Recorded data.

⁂

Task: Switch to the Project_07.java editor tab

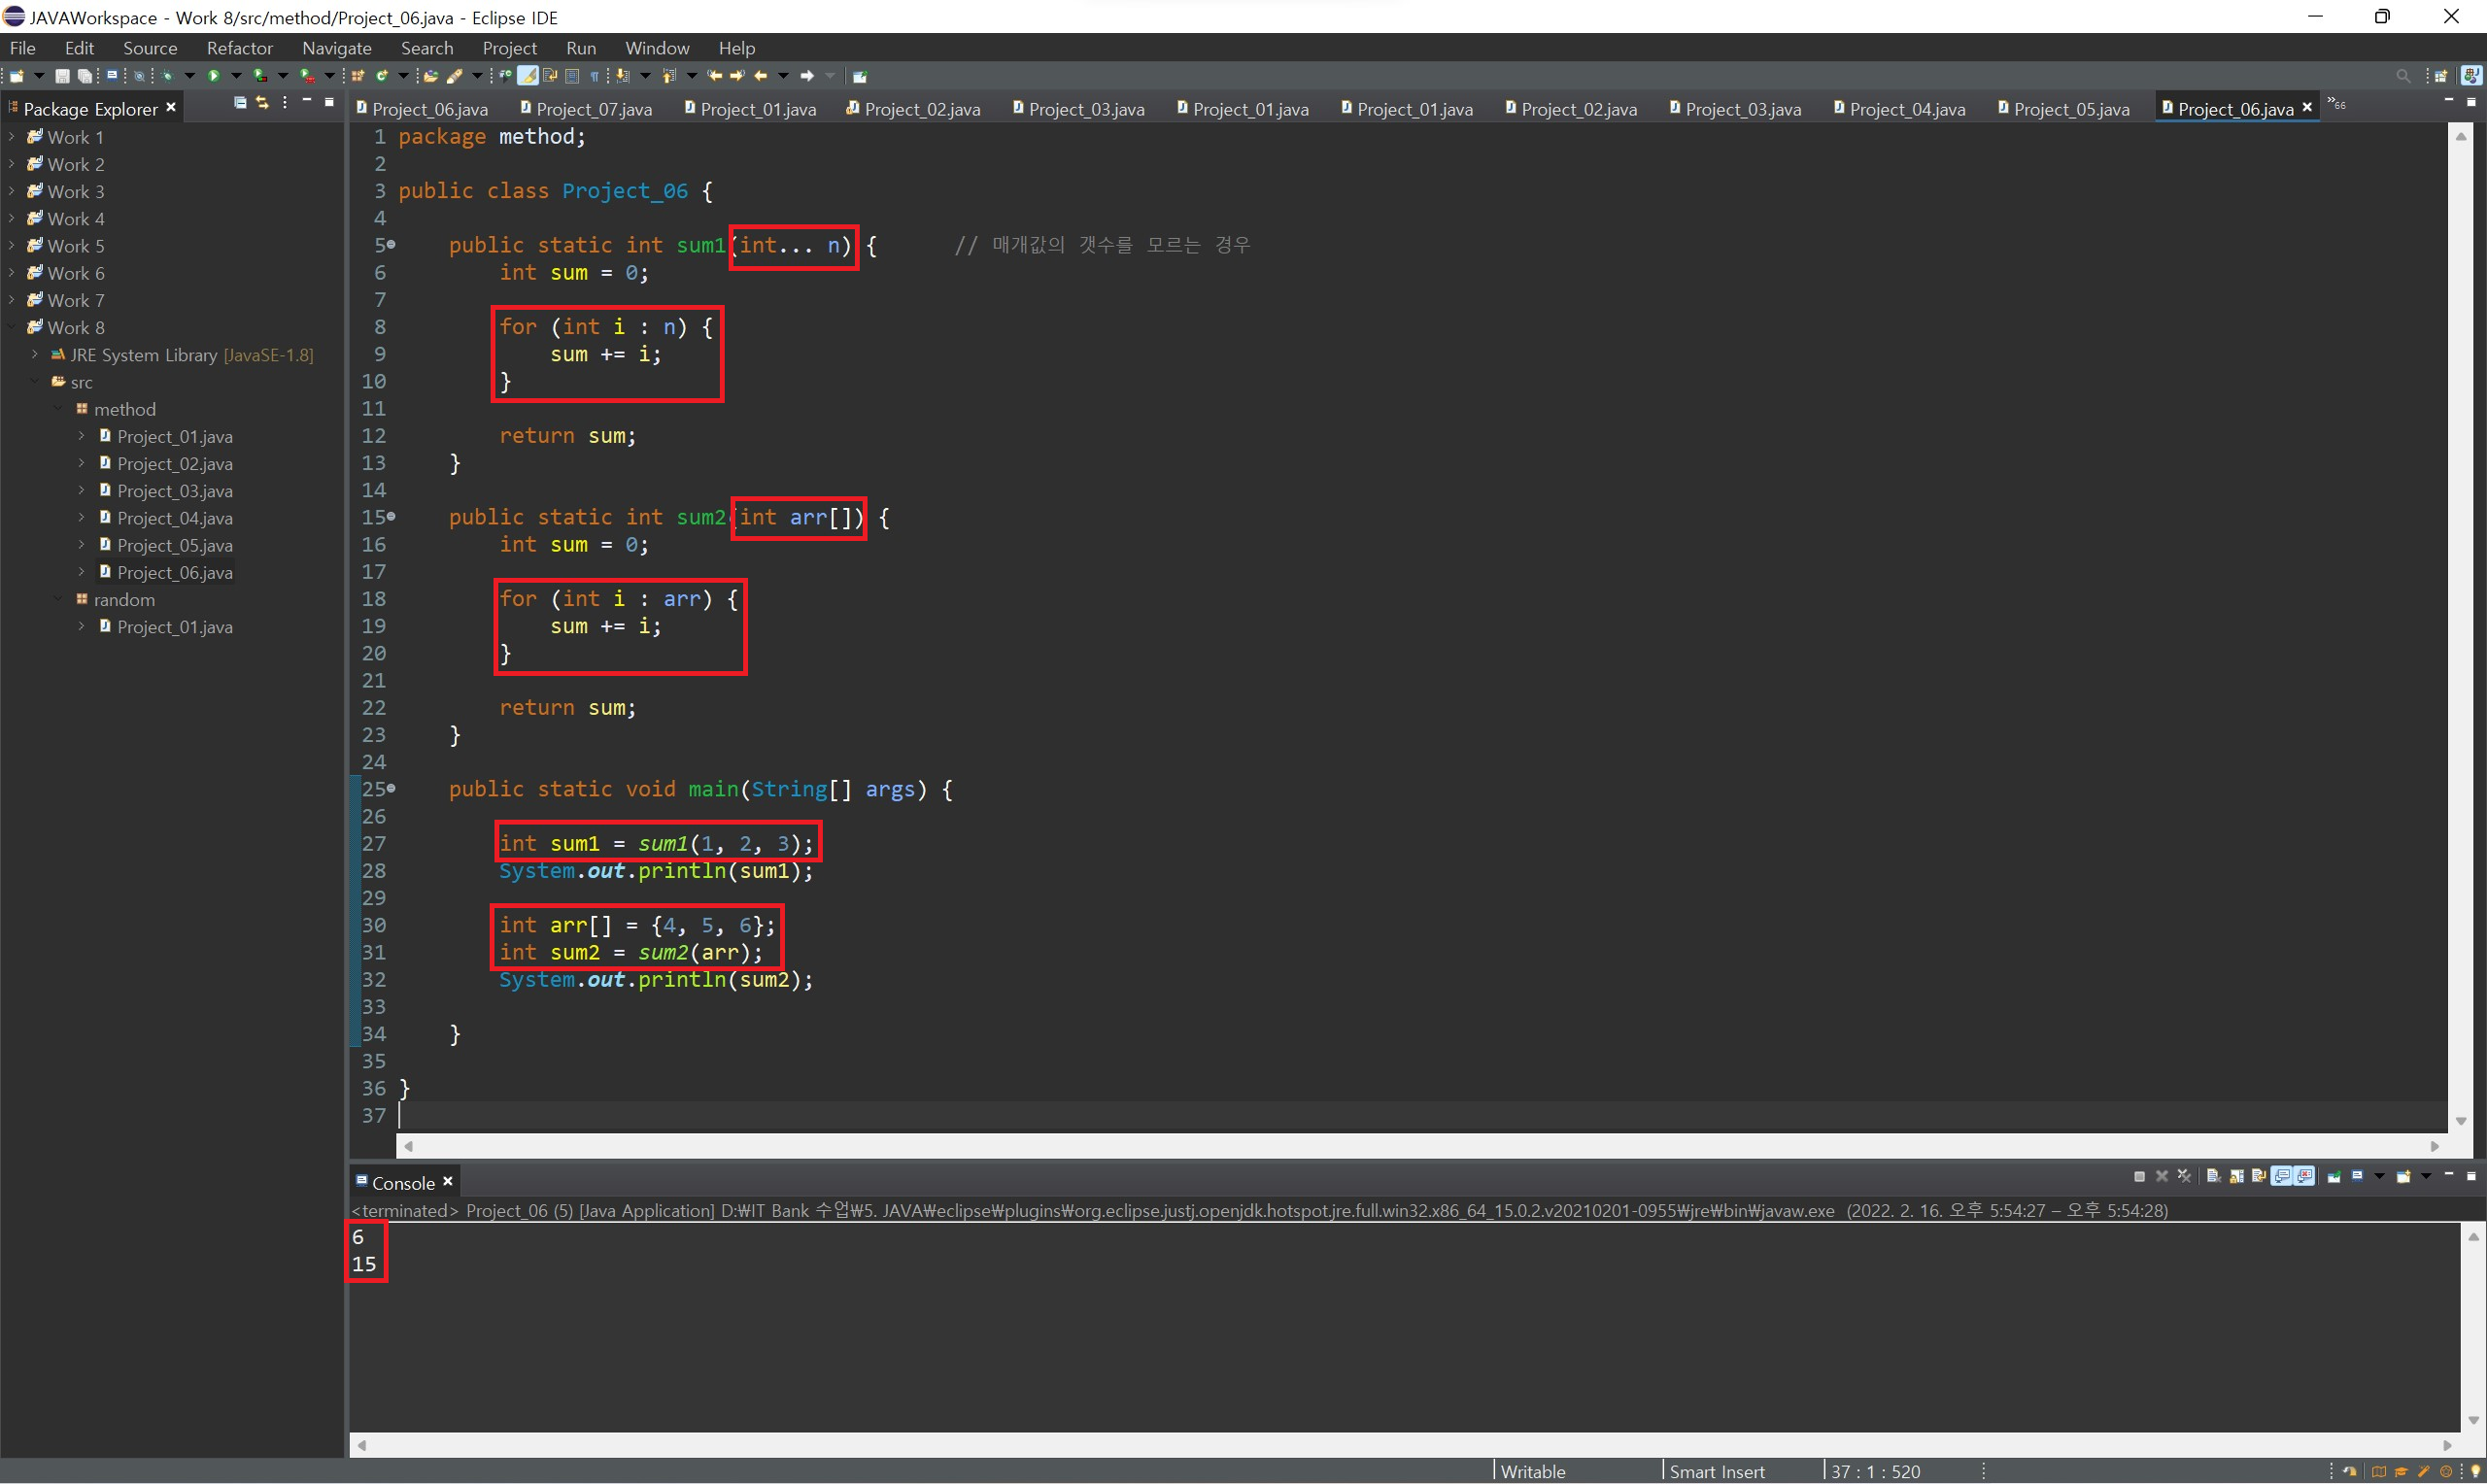Action: (x=593, y=109)
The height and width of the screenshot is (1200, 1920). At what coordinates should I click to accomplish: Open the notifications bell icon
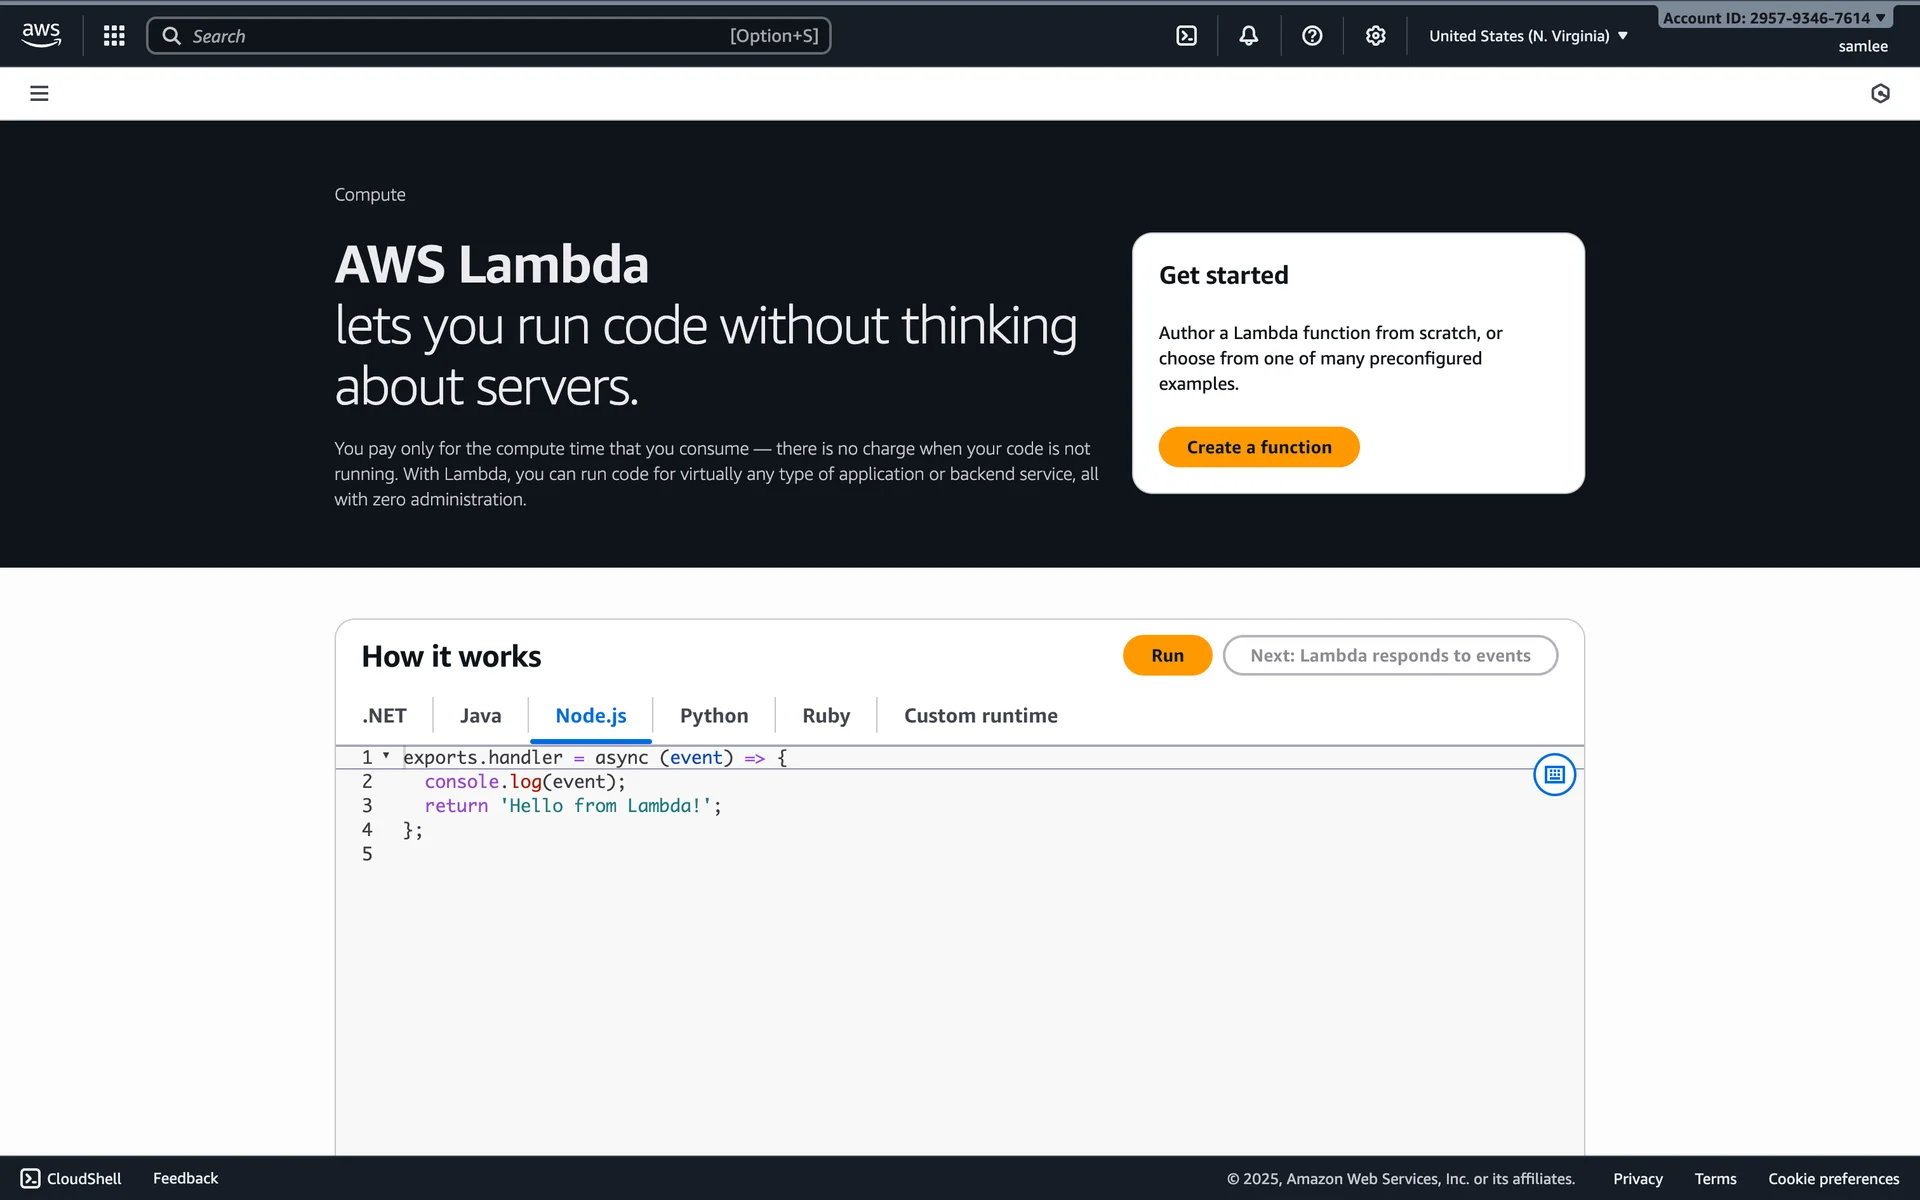click(x=1249, y=36)
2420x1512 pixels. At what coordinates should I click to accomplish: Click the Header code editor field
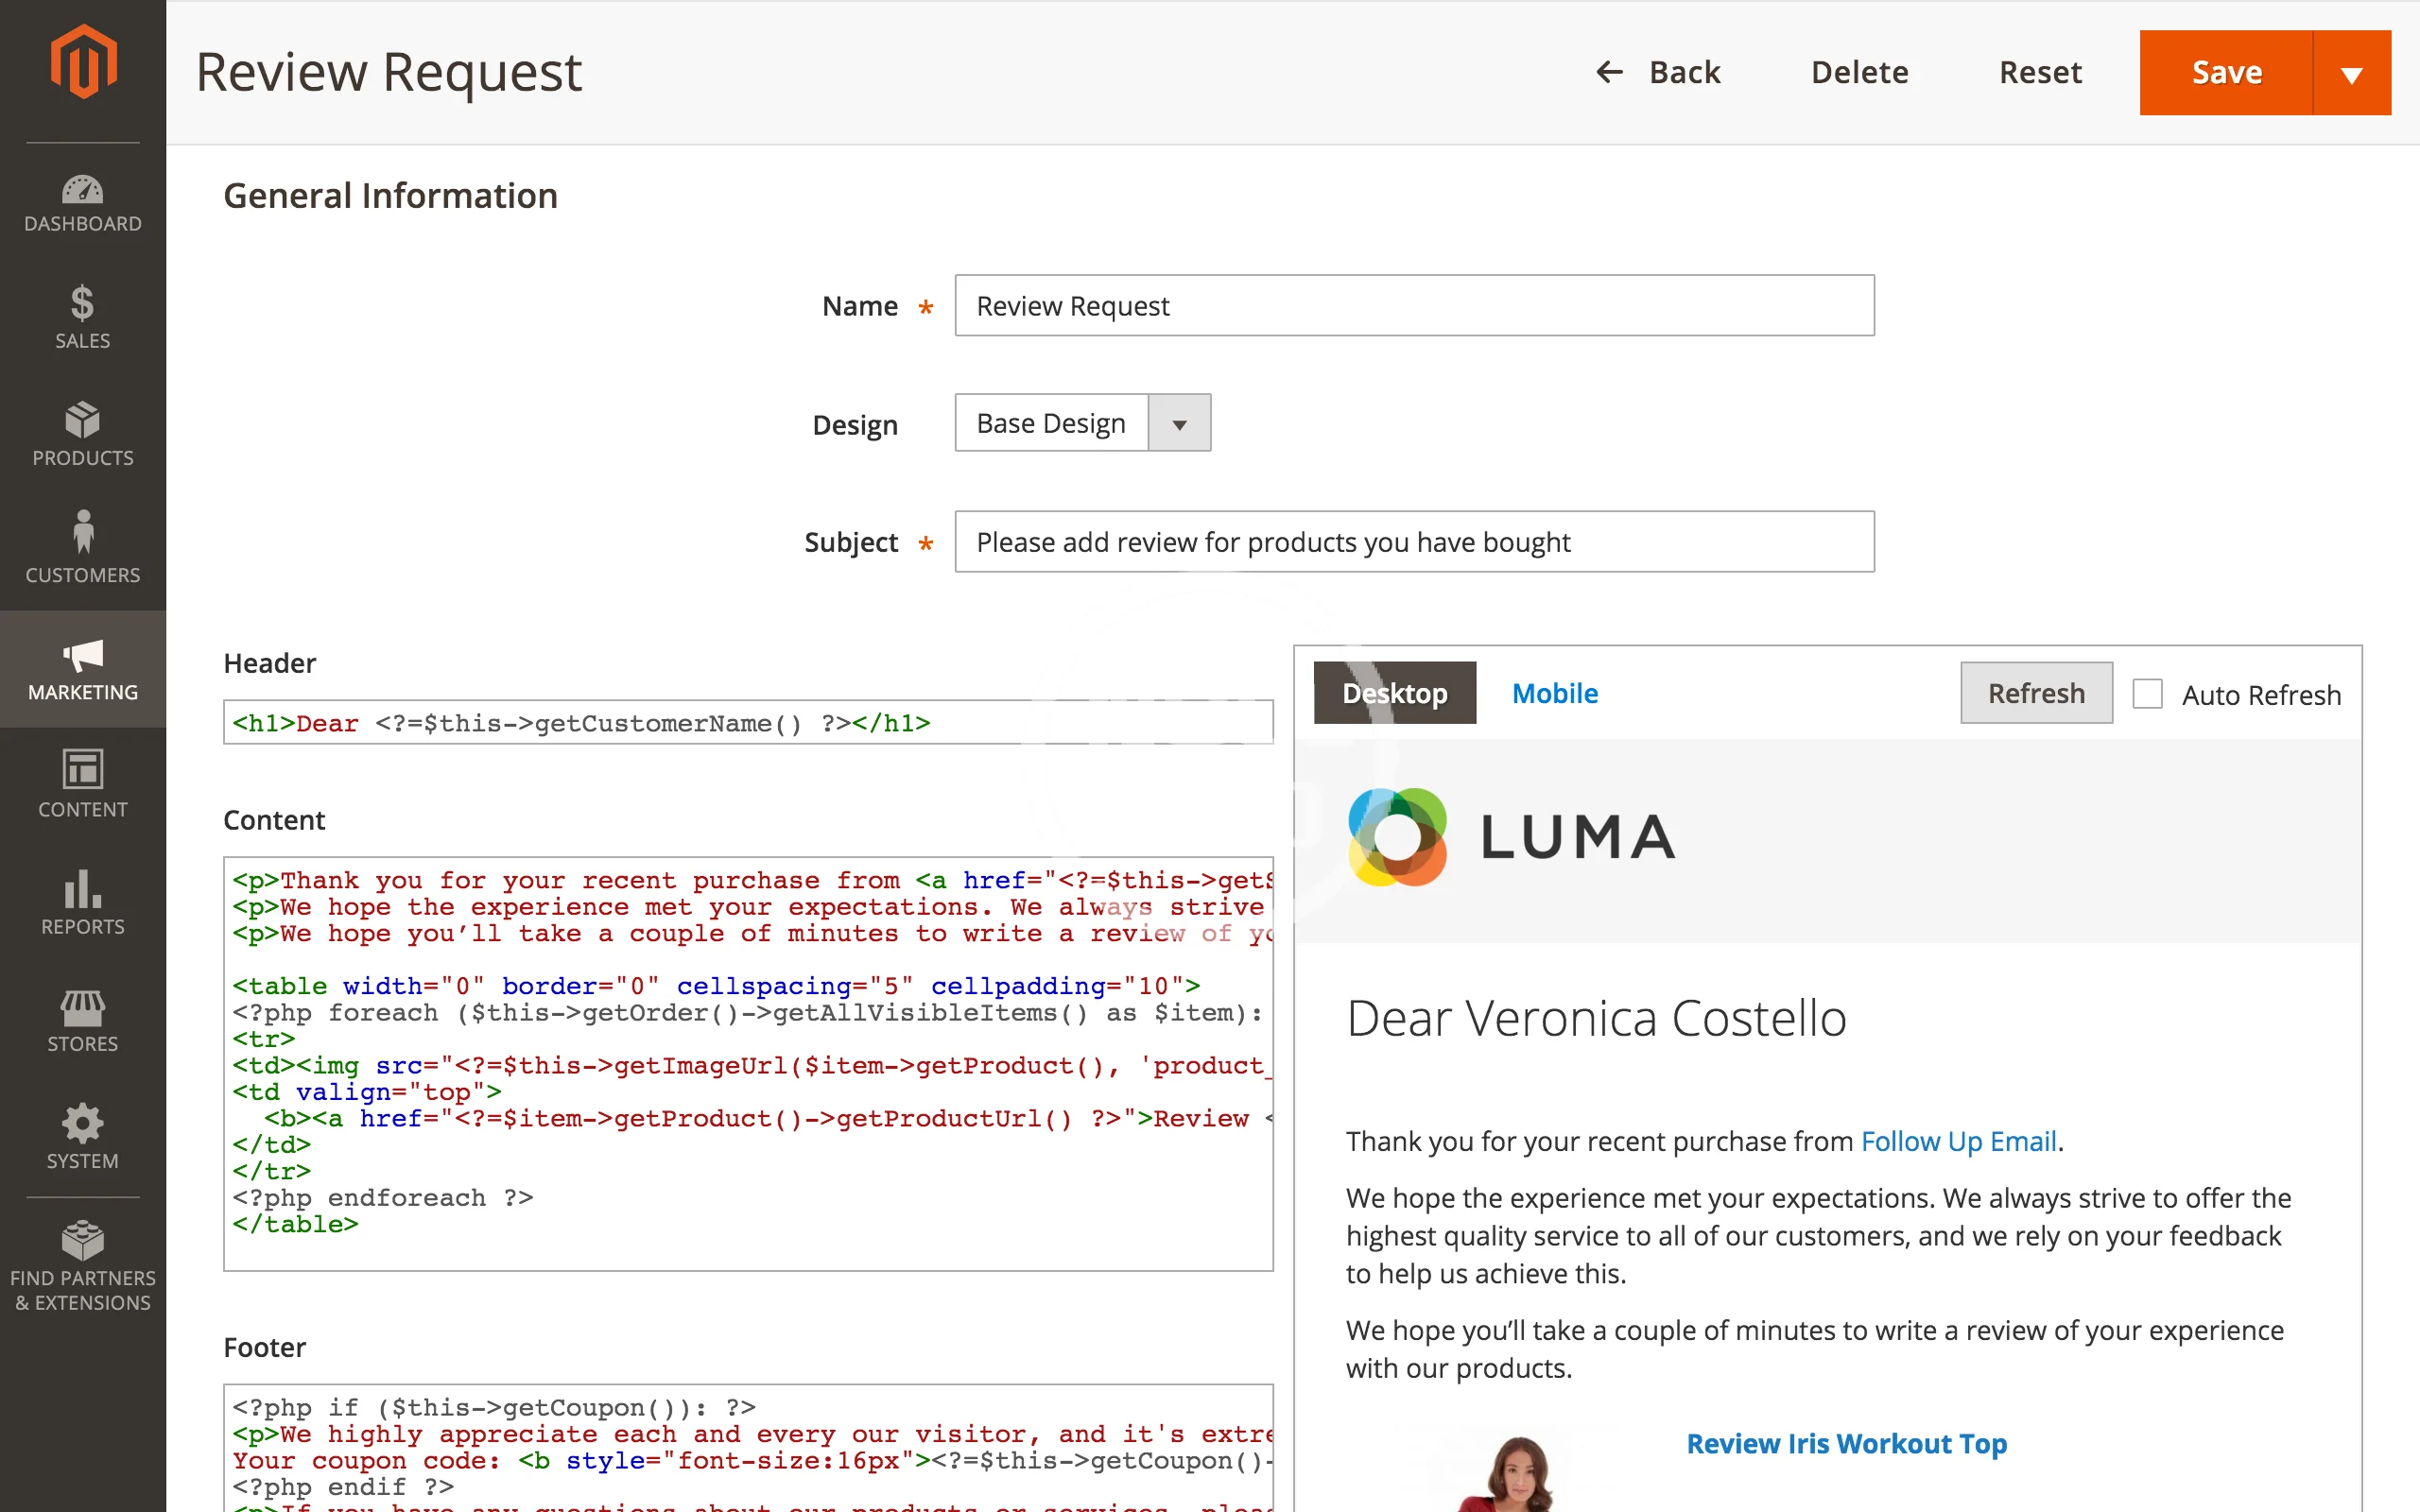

⁂

What you will do.
Please set down every line of the listing verbatim, excluding its pictures.

The answer.
Task: Switch to the Project_07.java editor tab

Action: (x=593, y=109)
The height and width of the screenshot is (1200, 1920). At what coordinates should I click to accomplish: Open the notifications bell icon
click(x=1249, y=36)
2420x1512 pixels. At what coordinates should I click to accomplish: Click the Header code editor field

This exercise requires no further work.